17 agosto 2018

 

Il gioco degli specchi

Osservazione: il fastidio

 

Con il gioco degli specchi che ho proposto a inizio estate una delle situazioni più frequenti è il fastidio che si prova. Lo si attribuisce a una situazione o ad una persona.

"Questo mi ha fatto", "lei mi ha detto", "questa cosa mi fa andare in bestia".

Poi osservi il fastidio, segui il suo percorso a ritroso, lo accompagni trattenendo il giudizio, fino a raggiungere, con un po' di fortuina e di allenamento, il punto in cui ha preso forma.

E scopri che è dentro di te.
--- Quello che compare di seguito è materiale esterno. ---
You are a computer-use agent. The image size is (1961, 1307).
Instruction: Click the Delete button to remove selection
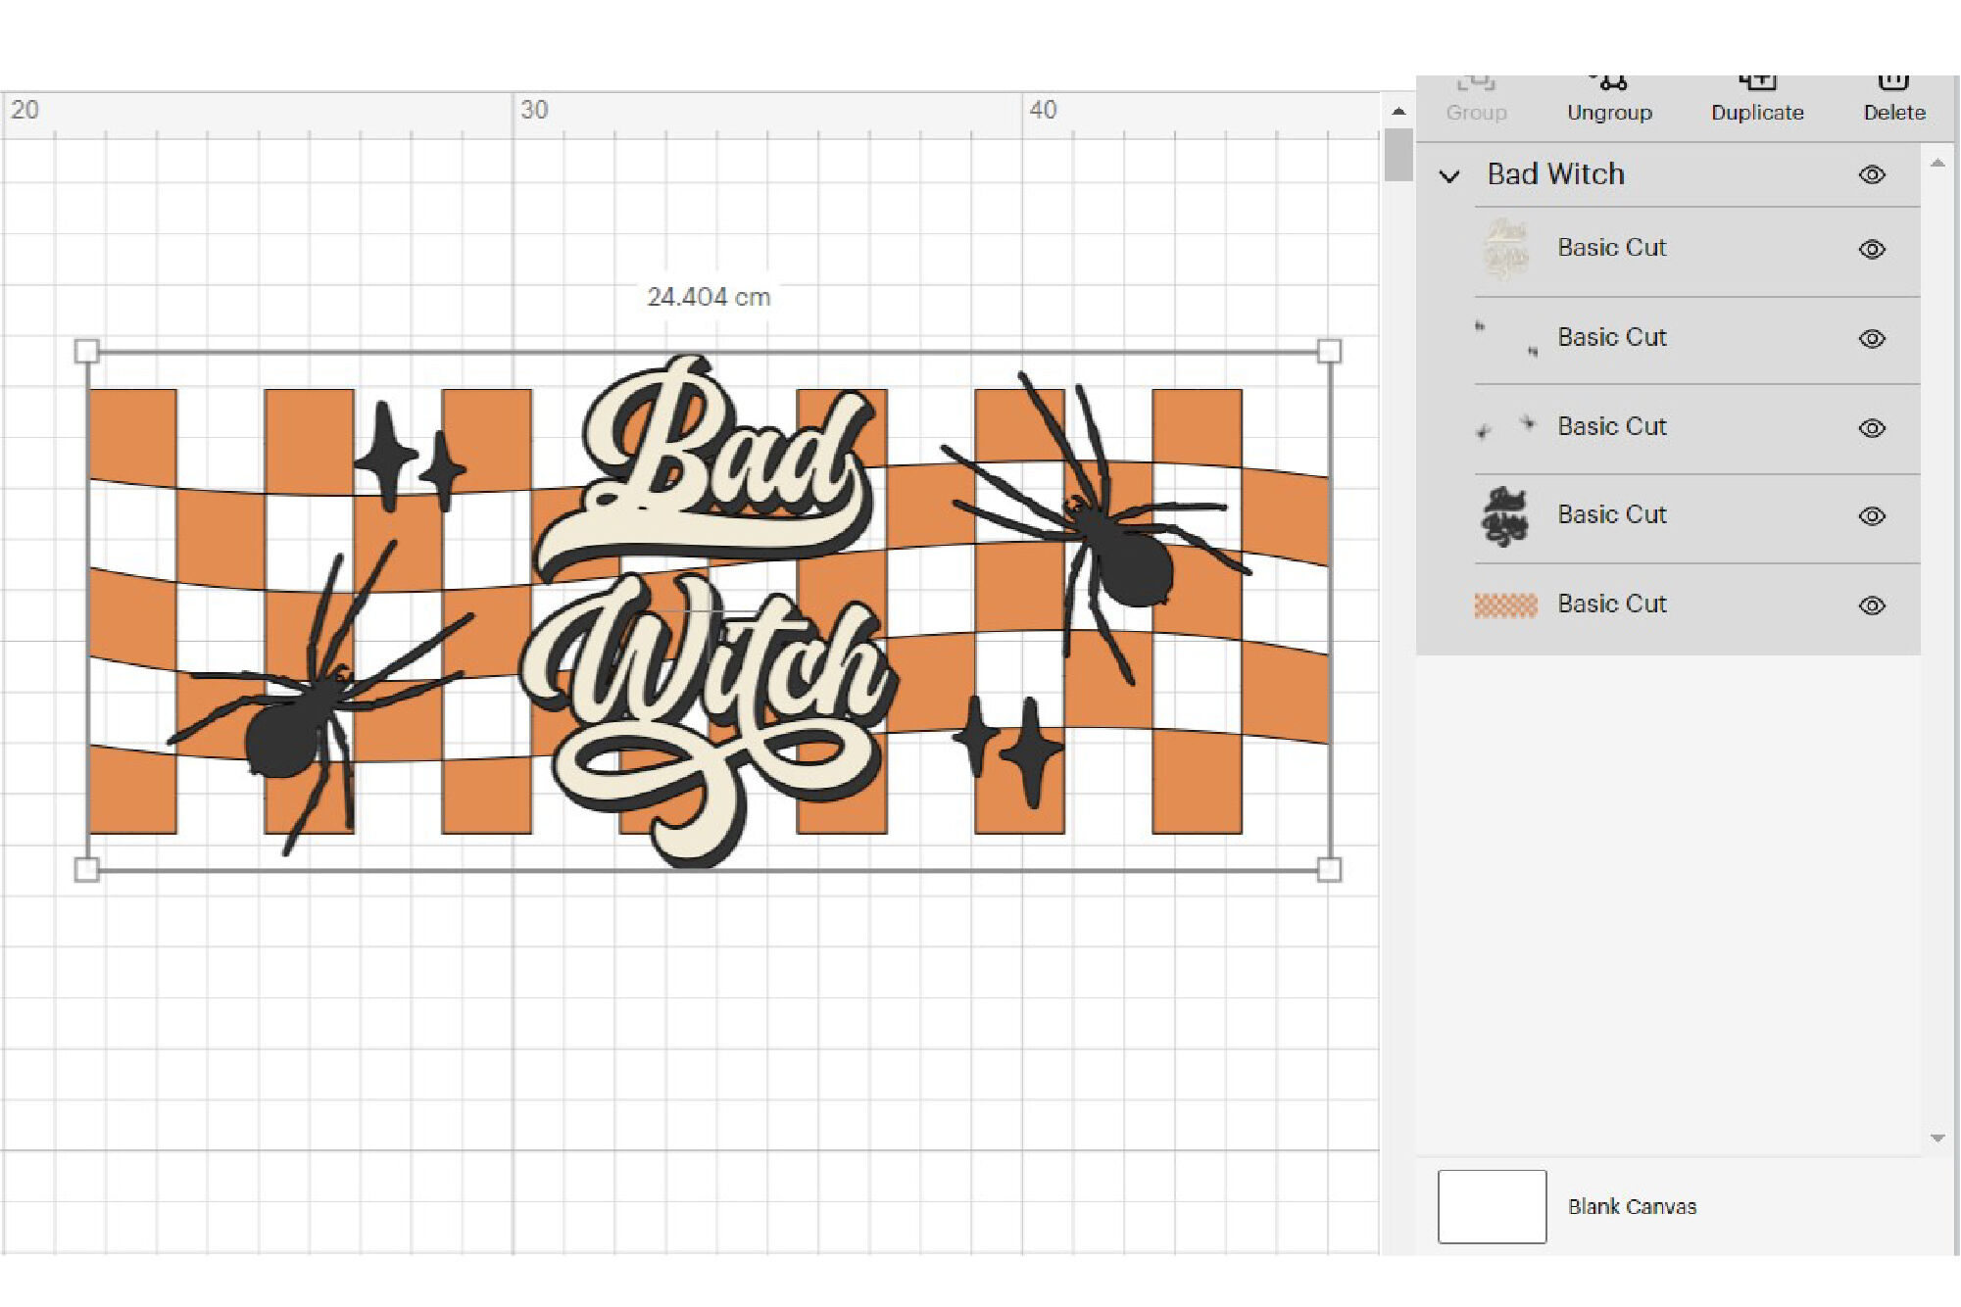click(1894, 95)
Che è parte di te.

Allora non lo respingi, non lo butti addosso ad altri per assecondare la tua paurosa comodità.

Scopri che fartene carico, accoglierlo, questo fastidio, questa emozione che sembrava un disturbo, ti permette di scoprire, di imparare.

Di te, di quanto ti conosci, di ciò che vivi.

Puoi addirittura scegliere di accoglierla questa emozione. Di farlo con amore.

Con uno sforzo finale puoi anche scegliere di lasciarla andare.

Ciò che resta sa di Consapevolezza e gratitudine.